Entenda por que a urna eletrônica não é usada em outros países

As eleições são fundamentais para decidir o futuro de um país e o processo eleitoral é uma característica política de cada um. Você sabia que o Brasil e cerca de mais 20 países utilizam a urna eletrônica para eleger seus representantes? Enquanto isso, outros 18 não utilizam.

A grande dúvida é: por que os outros países ainda mantém a tradição de usar os pleitos para contar votos?

O processo de votação no Brasil é realizado a partir de urnas eletrônicas, aparelhos desenvolvidos com o intuito direto de computar votos e oferecer resultados dos candidatos elegidos para a população. Esse método passou a ser utilizado no Brasil em 1996 e desde então vem sendo a única forma de contabilizar votos no período de eleição.

Muitas pessoas acreditam que apenas o Brasil utiliza a urna eletrônico como ferramenta do processo eleitoral. E outras pessoas acreditam que apenas o Brasil, Cuba e Venezuela utilizam esse método. Mas vale enfatizar que ambas as informações são errôneas. Além do Brasil, cerca de outro 20 países também aderiram às urnas eletrônicas.

Mas por que nem todos os países utilizam urnas eletrônicas?

Bem, existem diversas explicações que podem estar justificando essa realidade.

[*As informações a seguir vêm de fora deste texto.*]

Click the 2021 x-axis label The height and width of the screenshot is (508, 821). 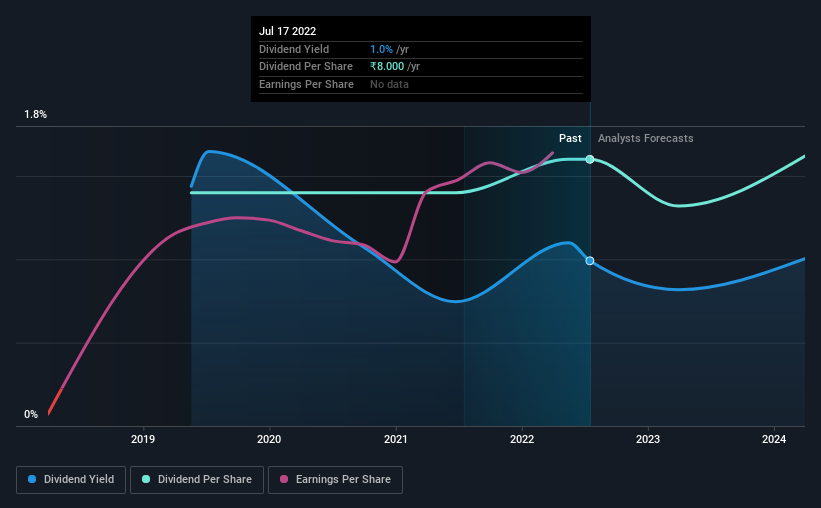point(395,439)
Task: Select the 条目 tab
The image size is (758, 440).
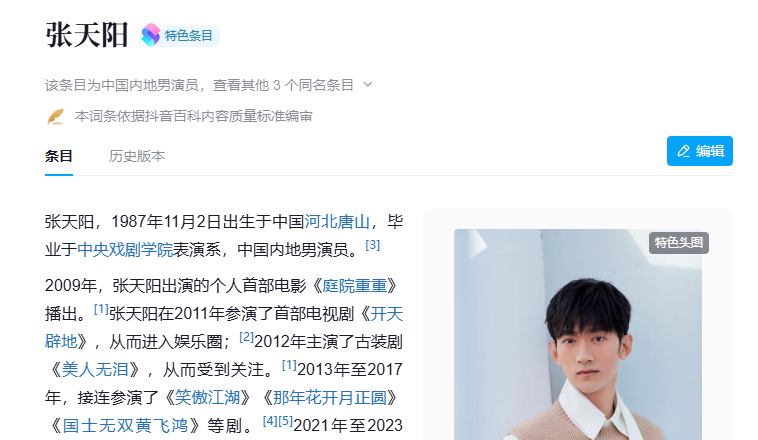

Em primeiro lugar, é interessante manter em mente que o processo eleitoral funciona de maneira diferente nos outros países e por isso, podem exigir processos distintos dos nossos.

Os Estados Unidos, por exemplo, não operam eleições direta como é o caso do Brasil. Os eleitores brasileiros votam diretamente em seus candidatos favoritos, enquanto isso, os eleitores americanos votam em delegados das regiões, responsáveis por eleger o Presidente do país, ou seja, eleições indiretas.

E essa pode ser uma das justificativas para que nem todos os países utilizem as urnas eletrônicas. O outro ponto são as categorias de eleição, do poder municipal ao nacional. Em algumas nações, as urnas eletrônicas são usadas para processos menores de seleção de candidatos.

Uma outra realidade, pode ser o custo para tornar a urna eletrônica um método nacional. Seria preciso desenvolver aparelhos específicos para esse intuito, além de garantir a devida montagem e manutenção das máquinas.

Muitos países não observam isso como vantagem, uma vez que é necessário ainda guardar e locomover as urnas até os pontos de votação. Além disso, ainda é preciso contratar equipes para trabalhar dentro desses postos de votação e por isso, a questão financeira não chega a ser uma vantagem com esse método.